With the sunny seasons now upon us, we’ll have to deal with that perennial problem of irritating flies buzzing about.

They will be hovering above our food and drink, and landing on our clothes uninvited. They make meals unappetising and bother you even when you are clean. These things are just everywhere. In fact, scientists estimate that, for every human on Earth, there are 17 million flies.

The fly problem is not confined to unhygienic surrounds, as some wrongly believe. In some of Europe’s coolest pavement cafes and fine dining outlets, restaurateurs have to put measures in place to keep the dreaded things away. Despite the crucial ecological role that flies play, we wish they would go away and never come into our purview.

There are, however, some fly enthusiasts among us. One of them is Erica McAlister, a fly curator at the Museum of Natural History in London. McAlister, who has had a life-long fascination with these irritants, has a doctorate on insects and has even written a book called the Secret Life of Flies.

She told the New York Times last year that she loved how versatile flies were: “That’s why I love them. They do everything. They get everywhere. They’re noisy. And they love having sex.”

Aha!

South Africans are very familiar with this because, to our dismay, there is this irritating fly that is noisy, is everywhere and loves doing the carnal deed. This fly is refusing to let us enjoy the little bit of sunshine that came with the nation’s new dawn.

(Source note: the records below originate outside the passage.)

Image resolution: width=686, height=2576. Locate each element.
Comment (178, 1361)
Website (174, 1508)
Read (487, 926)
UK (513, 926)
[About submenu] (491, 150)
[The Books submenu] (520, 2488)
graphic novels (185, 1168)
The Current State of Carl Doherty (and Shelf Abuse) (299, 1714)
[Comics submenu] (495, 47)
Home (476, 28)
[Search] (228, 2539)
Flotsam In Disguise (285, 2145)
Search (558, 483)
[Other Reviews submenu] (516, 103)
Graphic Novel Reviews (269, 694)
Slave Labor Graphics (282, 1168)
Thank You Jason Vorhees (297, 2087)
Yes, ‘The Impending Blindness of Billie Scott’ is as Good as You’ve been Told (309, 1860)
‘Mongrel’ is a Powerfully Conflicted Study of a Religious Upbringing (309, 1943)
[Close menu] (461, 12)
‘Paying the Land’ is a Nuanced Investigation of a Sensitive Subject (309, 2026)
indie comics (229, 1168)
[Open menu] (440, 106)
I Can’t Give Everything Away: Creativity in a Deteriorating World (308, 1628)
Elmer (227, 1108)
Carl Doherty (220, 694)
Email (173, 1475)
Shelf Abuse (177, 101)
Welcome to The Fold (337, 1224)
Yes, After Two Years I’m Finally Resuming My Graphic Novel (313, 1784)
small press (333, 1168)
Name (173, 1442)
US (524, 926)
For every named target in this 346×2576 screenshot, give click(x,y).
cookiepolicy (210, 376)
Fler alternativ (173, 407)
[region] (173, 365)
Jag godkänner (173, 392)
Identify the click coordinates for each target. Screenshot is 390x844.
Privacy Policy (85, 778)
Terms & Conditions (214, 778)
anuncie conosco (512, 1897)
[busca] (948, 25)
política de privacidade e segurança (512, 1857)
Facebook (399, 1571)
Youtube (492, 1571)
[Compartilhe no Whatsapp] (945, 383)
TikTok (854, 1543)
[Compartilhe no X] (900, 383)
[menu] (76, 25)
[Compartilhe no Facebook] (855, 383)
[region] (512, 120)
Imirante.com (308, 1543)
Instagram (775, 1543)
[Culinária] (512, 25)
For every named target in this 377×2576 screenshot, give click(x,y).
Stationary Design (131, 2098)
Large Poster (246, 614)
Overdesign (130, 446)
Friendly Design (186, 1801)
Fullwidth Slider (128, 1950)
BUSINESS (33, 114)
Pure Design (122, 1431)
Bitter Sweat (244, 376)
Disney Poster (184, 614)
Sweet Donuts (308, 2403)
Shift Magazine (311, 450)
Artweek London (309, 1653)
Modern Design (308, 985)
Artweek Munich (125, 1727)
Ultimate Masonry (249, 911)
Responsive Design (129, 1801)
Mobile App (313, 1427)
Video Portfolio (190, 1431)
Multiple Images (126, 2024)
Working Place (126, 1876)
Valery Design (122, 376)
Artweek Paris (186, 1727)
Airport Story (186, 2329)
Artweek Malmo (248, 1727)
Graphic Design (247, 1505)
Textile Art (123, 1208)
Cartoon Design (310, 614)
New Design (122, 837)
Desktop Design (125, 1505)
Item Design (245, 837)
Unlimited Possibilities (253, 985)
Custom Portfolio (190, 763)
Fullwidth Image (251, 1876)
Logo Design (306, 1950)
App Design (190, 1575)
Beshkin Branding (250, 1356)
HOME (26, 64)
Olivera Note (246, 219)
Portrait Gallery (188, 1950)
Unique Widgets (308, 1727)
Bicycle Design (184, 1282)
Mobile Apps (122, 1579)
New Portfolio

The fly in question just refuses to go away. We have tried hard to swat it away and hoped it would be affected by the many repellents we have thrown at it. But, no, it is still here.

The fly came back into the mix this week with revelations that it was secretly meeting with powerful players in the governing party to plan how they could dirty the national ointment. While some of those who were with the fly deny that this was the purpose, the factional composition of the gathering spoke volumes.

This is not the first time this fly has done this. It has taken it upon itself to be ever present when the governing party’s national executive committee meets, thus not allowing its successor the space to lead and succeed. Previous holders of its previous position have behaved with maturity and been respectful enough of their successors to step back, even though they had every right to attend such meetings.

The omnipresent fly then buzzed down to the Eastern Cape, where it proceeded to speak nonsensically to students at Walter Sisulu University, having had nine years to implement the loony economic policies that it now believes are the great solution to our many problems.

“We should nationalise the land, we should nationalise the banks, we should nationalise the mines. We should nationalise the monopoly industry,” the fly was heard to say.

What? Was this not the same creature that has in past years repeatedly denounced nationalisation as the crazy musings of former ANC Youth League leader Julius Malema. That “we’re very clear. It [nationalisation] is not our policy. We’ve been saying this inside the country, outside the country. It cannot be.”

For further emphasis, it added that “we have answered this question many times. We are very clear. Our policy is mixed economy.”

From there, the fly would proceed to take state-owned assets and put them at the disposal of its cronies, who in turn milked them until they were as dry as a Port Elizabeth reservoir.

Anyway, that is history. Even flies are allowed to change their minds.

Back to Walter Sisulu University, where the fly was not done polluting the minds of the youth. In a direct attack on the nation’s founding document, the fly urged the students to interrogate the reason the Constitution was above Parliament and why decisions of elected representatives could be overriden by this charter.

The fly was not done. It went on to question the notion of state capture – as it has done in the past – to the point of actually denying its existence.

“My view, and I’m not disagreeing with anyone, is that these are political decorated expressions. There is no state that is captured, even when people try to describe it, worse when they give evidence,” it said.

It continued: “There is no state capture in South Africa. There are people who did things to others‚ but there is no such thing called state capture. Let us not swallow everything that is given to us.”

In February, when we swatted the fly away, there was hope that it would keep its distance. There was hope that the February swat would be enough of a deterrent. But we were wrong. Flies do not behave like that.

Fly experts explain that flies have heavy appetites – in other words, they are greedy. Their strong sensory abilities – especially the sense of smell – draw them to potential nutrition sources and places of warmth, where they do the things they like to do a lot. Like reproduce, for instance.

So, South Africa, swat all you want, this fly is not going anywhere. It is going to land on our necks, hover over food and make a lot of noise. It is going to irritate us until we find a warm place for it in a sprawling, high-walled and very secure complex in the Durban suburb of Westville.